The meditative prayer life of Bethany Ashram enabled Fr. Geevarghese to learn about the true faith. This meditative search led him to realize that the Church should be one. In 1925, he founded a congregation for the Bethany-Sisters. The Malankara Orthodox Church ordained him a bishop in 1925 with the name Mar Ivanios. He realized that the Church of Christ dwells in the Catholic Church. He shared his conviction with the bishops, priests and lay faithful of the Malankara Orthodox Church. In order to boost the reunion efforts, the Synod of the Malankara Orthodox Church held at Parumala in 1926 authorized Mar Ivanios to start official correspondence with the Holy See of Rome. But when it was ready for Catholic communion, all the bishops except Mar Ivanios and Mar Theophilos stepped back from reunion. A majority of the monks at Bethany Ashram and all the Bethany Sisters wholeheartedly followed their founder and enthusiastically worked for the success of the Reunion Movement.

On September 20, 1930, the Malankara Church re-entered the Catholic Church under the leadership of Archbishop Mar Ivanios along with Bishop Mar Theophilos, Fr. John, Deacon Alexander and Mr. Chako Kilileth (metropolitan, bishop, priest, deacon and layman, respectively). It was the partial fulfilment of the dream of St. Thomas Christians ever since the division in 1653. The reunited Christians of the St. Thomas Christians are known as the Syro-Malankara Catholic Church. The Syro-Malankara Catholic hierarchy was established in 1932 by Pope Pius XI with its headquarters in Trivandrum.

The Church has been steadily progressing in various walks of life. Realizing the growth of the Syro-Malankara Catholic Church, Blessed Pope John Paul II said: “Your Church is one of the fastest-growing Catholic communities in the world” (ad limina visit, 2003). In 2005, Pope John Paul II raised the Syro-Malankara Catholic Church to the status of a Major Archiepiscopal Church through the apostolic bull, Ab ipso Sancto Thoma. The head of the Syro-Malankara Catholic Church became the Major Archbishop-Catholicos according to the provisions of canon law and following the traditions of the Malankara Church.

At present, the Syro-Malankara Catholic Church has two archdioceses, six dioceses, one exarchate in the US and one apostolic visitor in extraterritorial region.
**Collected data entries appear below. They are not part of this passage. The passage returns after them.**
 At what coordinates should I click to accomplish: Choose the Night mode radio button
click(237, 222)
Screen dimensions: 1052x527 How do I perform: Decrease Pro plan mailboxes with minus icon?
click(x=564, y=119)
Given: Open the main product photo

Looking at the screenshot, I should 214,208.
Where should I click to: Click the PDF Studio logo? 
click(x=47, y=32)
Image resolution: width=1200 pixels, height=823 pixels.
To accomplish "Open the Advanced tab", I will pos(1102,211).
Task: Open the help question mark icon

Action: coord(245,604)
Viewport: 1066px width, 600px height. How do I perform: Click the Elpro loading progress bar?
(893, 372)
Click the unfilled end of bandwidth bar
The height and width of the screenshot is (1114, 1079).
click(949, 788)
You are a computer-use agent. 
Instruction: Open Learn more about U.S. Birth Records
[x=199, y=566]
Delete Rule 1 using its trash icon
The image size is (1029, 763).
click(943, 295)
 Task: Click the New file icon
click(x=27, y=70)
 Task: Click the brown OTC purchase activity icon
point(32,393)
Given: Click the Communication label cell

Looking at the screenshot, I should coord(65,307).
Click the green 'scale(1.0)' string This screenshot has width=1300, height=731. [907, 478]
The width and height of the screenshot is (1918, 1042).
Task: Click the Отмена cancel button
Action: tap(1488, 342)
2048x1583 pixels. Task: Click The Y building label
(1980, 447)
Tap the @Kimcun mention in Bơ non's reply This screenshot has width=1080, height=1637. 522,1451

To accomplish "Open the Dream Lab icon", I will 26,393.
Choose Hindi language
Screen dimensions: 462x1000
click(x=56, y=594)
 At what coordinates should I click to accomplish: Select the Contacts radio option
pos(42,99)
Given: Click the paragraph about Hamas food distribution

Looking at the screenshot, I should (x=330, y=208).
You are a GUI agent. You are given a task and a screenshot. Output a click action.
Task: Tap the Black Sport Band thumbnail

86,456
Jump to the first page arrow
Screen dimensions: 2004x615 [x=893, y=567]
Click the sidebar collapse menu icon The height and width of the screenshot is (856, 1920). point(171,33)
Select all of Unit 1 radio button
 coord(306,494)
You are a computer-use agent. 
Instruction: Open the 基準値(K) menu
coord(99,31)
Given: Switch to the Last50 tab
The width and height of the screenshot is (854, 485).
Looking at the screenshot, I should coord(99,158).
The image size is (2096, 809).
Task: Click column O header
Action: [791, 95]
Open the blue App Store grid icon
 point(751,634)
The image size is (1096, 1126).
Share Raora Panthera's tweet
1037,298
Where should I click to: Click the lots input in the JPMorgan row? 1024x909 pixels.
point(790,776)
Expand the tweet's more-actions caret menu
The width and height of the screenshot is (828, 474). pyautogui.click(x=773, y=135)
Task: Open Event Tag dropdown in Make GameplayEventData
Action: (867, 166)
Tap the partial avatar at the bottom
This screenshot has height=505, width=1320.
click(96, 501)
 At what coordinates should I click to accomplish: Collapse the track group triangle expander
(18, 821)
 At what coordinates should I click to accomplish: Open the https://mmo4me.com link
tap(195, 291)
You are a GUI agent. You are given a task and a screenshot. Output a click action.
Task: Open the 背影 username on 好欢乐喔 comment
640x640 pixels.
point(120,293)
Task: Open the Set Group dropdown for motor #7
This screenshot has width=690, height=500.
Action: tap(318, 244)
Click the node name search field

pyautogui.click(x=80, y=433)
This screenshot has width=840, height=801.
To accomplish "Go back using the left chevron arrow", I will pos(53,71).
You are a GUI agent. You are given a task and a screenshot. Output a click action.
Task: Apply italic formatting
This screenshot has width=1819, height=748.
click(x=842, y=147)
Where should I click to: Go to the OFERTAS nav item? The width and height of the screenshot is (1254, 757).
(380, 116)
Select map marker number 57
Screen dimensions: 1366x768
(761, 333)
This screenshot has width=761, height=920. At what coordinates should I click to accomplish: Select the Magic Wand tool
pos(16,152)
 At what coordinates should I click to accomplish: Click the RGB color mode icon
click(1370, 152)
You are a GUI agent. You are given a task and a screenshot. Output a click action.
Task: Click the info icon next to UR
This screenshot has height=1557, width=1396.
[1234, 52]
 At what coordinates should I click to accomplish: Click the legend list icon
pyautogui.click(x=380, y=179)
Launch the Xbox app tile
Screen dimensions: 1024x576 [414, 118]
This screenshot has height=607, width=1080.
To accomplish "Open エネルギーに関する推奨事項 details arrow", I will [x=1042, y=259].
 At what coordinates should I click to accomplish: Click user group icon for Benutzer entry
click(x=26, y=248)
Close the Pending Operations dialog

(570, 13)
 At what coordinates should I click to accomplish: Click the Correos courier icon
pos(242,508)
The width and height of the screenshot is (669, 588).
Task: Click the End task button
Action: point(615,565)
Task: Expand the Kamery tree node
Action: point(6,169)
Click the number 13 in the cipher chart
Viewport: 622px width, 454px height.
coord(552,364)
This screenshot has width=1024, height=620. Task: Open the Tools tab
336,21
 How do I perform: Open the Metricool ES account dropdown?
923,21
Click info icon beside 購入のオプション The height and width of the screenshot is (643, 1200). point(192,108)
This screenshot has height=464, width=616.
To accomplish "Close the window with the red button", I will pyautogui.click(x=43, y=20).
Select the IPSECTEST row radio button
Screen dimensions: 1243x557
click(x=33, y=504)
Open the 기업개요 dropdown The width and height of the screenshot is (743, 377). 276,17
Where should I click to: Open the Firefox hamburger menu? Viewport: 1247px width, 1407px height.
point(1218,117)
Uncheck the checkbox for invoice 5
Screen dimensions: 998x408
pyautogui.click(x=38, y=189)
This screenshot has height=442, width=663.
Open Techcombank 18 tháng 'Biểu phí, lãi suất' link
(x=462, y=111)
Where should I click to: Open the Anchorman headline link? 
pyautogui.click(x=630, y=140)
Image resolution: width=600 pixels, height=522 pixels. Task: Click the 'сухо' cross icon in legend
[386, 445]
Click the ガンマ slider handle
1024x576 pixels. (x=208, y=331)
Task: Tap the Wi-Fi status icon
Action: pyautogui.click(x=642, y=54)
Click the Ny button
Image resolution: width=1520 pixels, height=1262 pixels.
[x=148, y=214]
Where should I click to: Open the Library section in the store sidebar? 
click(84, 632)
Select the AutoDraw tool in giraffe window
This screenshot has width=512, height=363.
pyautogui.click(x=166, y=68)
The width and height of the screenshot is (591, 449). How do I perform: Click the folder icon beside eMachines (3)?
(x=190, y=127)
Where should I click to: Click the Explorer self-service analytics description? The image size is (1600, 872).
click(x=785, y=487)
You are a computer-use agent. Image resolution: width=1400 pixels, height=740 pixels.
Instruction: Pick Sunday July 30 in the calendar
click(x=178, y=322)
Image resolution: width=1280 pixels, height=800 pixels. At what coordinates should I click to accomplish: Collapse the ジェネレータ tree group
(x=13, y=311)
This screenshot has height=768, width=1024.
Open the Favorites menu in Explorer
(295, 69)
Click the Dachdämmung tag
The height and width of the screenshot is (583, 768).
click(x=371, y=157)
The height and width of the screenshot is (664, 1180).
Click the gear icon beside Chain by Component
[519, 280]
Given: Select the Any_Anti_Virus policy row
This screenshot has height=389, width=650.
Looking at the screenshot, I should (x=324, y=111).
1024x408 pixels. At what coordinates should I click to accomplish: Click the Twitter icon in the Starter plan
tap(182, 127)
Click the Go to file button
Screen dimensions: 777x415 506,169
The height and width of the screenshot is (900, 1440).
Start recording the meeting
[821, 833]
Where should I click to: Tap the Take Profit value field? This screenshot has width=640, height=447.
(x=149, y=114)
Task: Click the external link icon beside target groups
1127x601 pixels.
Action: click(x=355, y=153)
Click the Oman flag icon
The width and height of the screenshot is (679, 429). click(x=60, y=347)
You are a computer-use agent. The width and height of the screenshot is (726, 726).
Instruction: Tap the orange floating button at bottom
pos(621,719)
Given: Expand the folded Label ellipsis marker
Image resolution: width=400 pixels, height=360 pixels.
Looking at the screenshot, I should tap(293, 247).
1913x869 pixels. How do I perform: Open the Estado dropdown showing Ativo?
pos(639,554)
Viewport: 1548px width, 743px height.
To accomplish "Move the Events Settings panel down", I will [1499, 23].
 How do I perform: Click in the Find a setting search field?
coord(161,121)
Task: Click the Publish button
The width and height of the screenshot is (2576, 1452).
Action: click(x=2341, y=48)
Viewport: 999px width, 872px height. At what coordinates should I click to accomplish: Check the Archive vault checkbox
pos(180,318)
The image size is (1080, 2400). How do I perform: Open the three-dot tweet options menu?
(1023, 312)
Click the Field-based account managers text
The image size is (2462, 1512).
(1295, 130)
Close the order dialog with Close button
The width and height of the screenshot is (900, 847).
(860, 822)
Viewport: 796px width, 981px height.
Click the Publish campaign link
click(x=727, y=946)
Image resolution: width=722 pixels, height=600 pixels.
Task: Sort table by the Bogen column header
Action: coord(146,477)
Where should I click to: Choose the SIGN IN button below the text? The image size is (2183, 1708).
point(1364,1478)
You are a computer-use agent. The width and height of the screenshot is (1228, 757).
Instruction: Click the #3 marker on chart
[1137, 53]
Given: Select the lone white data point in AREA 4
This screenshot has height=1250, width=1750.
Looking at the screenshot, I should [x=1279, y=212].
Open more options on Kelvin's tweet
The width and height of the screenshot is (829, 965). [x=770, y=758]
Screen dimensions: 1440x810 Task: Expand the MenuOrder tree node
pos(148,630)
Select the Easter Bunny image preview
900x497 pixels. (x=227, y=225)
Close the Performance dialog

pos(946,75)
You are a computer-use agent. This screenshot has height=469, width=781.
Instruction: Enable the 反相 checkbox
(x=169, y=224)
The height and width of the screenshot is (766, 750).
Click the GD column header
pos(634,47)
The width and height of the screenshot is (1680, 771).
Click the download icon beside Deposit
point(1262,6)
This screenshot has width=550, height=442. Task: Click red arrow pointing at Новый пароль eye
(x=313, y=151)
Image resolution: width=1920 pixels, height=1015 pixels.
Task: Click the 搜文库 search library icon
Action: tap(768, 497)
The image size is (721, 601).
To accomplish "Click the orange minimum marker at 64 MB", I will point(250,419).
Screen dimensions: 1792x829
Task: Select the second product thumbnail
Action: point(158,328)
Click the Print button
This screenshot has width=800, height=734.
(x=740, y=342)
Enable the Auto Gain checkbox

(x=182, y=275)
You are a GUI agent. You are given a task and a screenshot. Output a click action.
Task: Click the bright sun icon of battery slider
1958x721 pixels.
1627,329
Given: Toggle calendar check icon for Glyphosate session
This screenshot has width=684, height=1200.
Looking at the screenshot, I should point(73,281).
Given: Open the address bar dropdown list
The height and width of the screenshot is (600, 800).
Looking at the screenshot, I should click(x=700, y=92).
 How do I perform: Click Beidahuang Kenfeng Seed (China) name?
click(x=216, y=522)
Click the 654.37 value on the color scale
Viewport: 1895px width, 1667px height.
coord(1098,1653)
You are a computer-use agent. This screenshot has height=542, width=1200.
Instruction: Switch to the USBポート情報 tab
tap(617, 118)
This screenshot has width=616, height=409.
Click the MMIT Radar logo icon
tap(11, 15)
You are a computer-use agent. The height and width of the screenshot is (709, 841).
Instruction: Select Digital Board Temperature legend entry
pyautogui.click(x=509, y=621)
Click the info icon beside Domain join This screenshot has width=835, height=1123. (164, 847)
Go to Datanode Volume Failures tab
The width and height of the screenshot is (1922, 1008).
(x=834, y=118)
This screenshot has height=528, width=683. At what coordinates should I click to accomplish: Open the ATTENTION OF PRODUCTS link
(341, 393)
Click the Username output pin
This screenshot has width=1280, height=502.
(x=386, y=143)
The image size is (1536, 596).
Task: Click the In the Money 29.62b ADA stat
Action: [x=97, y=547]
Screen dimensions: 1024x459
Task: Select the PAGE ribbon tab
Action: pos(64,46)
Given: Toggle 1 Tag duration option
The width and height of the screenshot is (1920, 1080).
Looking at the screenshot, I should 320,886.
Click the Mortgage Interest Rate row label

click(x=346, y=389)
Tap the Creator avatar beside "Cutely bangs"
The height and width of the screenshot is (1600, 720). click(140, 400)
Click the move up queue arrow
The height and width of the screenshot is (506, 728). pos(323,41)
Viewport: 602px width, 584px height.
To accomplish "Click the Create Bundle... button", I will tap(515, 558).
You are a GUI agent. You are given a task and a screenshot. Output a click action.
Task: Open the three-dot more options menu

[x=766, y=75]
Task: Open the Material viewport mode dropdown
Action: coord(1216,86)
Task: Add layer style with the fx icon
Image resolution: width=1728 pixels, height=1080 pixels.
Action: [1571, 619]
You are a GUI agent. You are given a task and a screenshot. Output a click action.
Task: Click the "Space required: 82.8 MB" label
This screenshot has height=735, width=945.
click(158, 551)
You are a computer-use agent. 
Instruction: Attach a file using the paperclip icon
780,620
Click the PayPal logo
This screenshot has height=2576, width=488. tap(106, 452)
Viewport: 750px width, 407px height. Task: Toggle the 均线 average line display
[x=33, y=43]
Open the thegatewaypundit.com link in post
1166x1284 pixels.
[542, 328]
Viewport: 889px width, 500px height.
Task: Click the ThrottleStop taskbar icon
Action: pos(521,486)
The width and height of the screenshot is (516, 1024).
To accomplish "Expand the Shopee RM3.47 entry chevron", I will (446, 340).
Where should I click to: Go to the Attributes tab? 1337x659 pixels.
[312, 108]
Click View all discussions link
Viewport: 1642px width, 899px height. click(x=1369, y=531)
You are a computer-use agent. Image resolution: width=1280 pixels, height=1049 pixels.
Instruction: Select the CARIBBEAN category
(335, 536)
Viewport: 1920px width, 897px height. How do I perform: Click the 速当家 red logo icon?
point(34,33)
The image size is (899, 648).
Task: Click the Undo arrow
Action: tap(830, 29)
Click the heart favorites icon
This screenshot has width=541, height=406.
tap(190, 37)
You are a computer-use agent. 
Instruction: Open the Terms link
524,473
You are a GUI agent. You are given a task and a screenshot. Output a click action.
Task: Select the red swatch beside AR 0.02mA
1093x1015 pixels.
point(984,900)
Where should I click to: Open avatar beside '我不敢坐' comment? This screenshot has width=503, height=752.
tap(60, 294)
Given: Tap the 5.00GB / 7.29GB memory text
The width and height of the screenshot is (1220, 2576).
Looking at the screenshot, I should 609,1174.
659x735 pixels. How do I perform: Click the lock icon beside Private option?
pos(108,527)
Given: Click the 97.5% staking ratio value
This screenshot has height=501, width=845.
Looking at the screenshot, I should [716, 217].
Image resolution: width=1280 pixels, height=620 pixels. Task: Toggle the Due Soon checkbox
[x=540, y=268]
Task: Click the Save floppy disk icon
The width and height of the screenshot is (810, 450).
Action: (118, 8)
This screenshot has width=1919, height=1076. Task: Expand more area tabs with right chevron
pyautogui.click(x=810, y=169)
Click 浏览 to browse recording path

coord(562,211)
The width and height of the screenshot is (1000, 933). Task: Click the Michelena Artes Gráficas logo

The Holy Catholic Church now recognizes the growth and the missionary enthusiasm of the Syro-Malankara Catholic Church by bestowing upon its head the title of cardinal.

With half a million members, we are a minority in a populous country, but our significance is widely recognized in fields such as education, community health care, caring for the marginalized, etc. As people of God, our faithful seek out with love the weak, the sick and the marginalized. We have espoused the causes of ecumenism, reunion, interreligious dialogue and the generous sharing of the bounties of the Gospel. We are Catholic in faith, Antiochene in worship, Indian in culture and Apostolic in foundation.